# Exercise directions:
Below this line are records; transcribe exactly the lines between the one holding "Click the 0.50 left axis value" and the one holding "Start a Vidéo en direct", inclusive, and omit the pictures.

# Recorded information:
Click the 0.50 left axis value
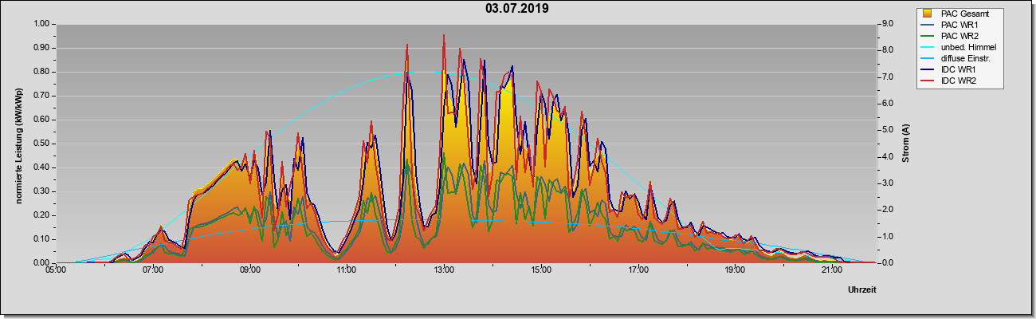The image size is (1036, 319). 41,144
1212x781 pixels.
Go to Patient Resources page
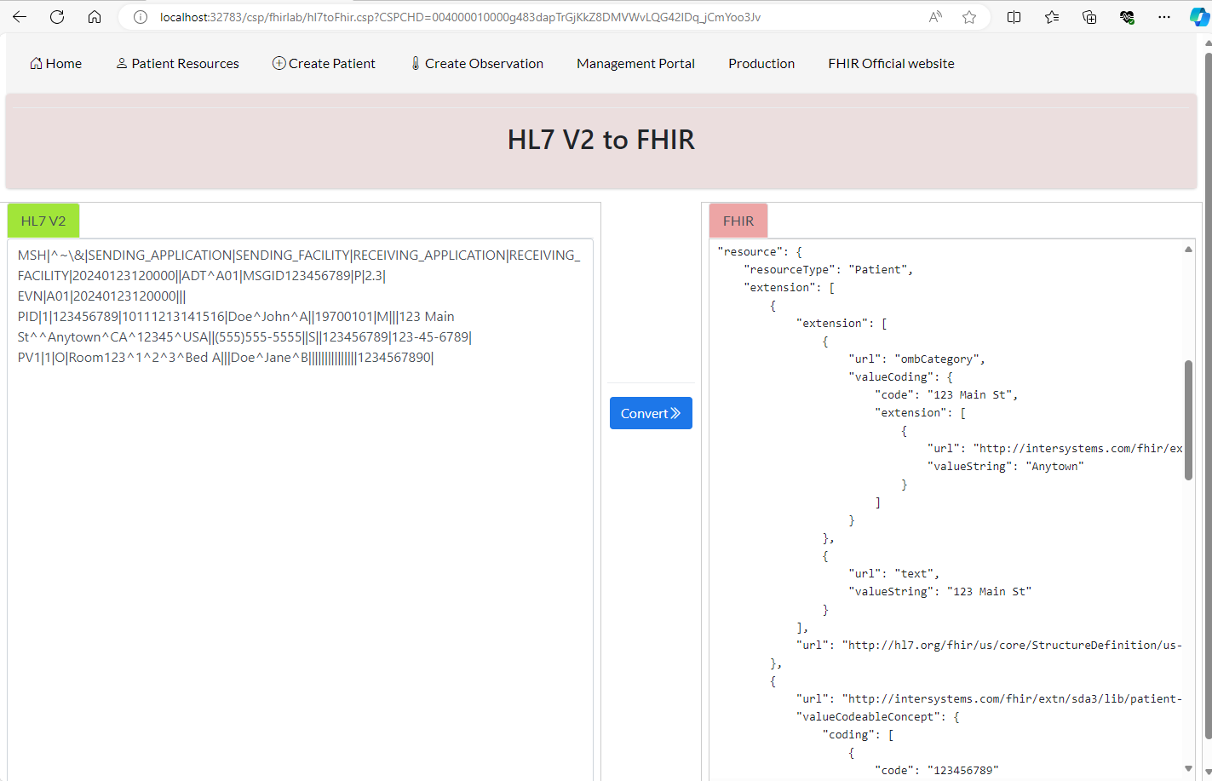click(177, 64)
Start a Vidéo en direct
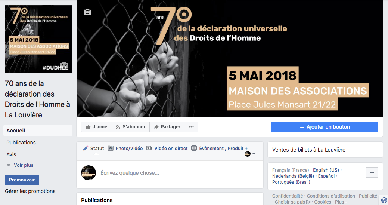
* * *
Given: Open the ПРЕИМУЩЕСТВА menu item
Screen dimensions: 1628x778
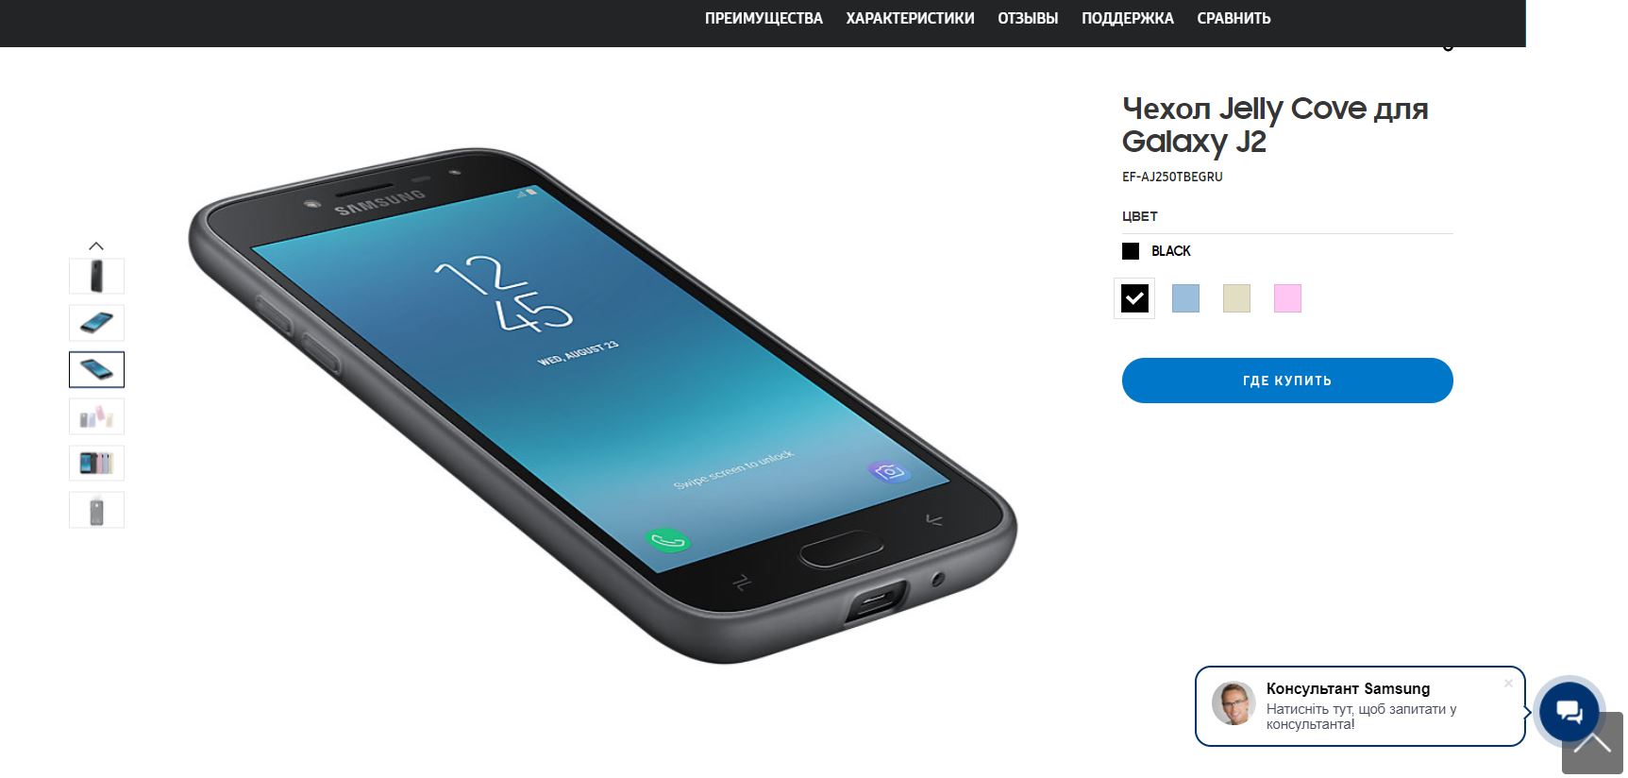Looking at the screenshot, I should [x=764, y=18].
---
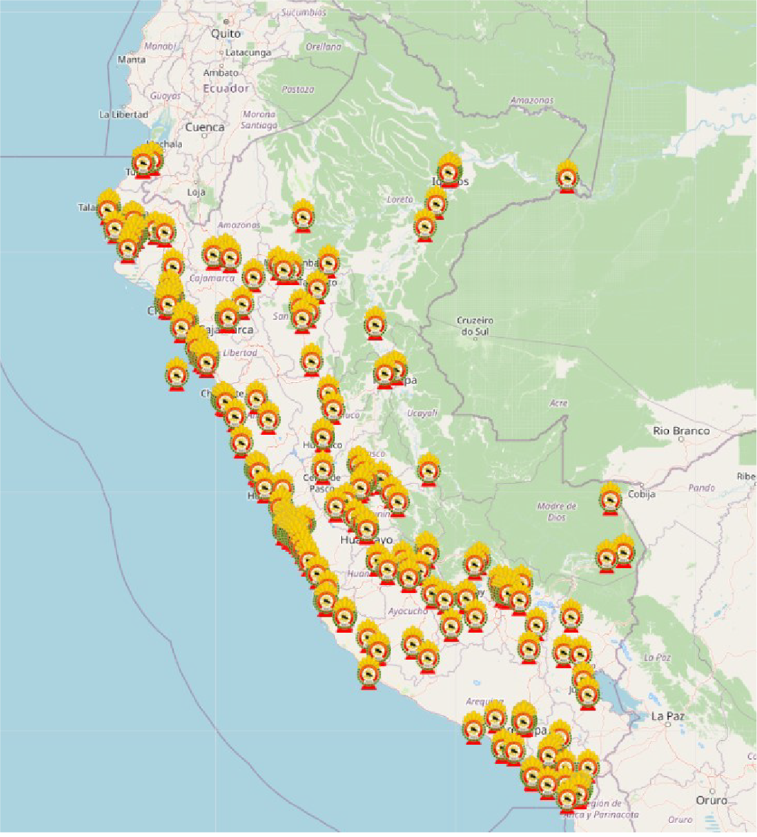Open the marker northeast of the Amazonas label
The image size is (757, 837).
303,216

# Task result:
Click the 0.50 left axis value
The image size is (1036, 319). 41,144
1212x781 pixels.
Go to Patient Resources page
click(177, 64)
Start a Vidéo en direct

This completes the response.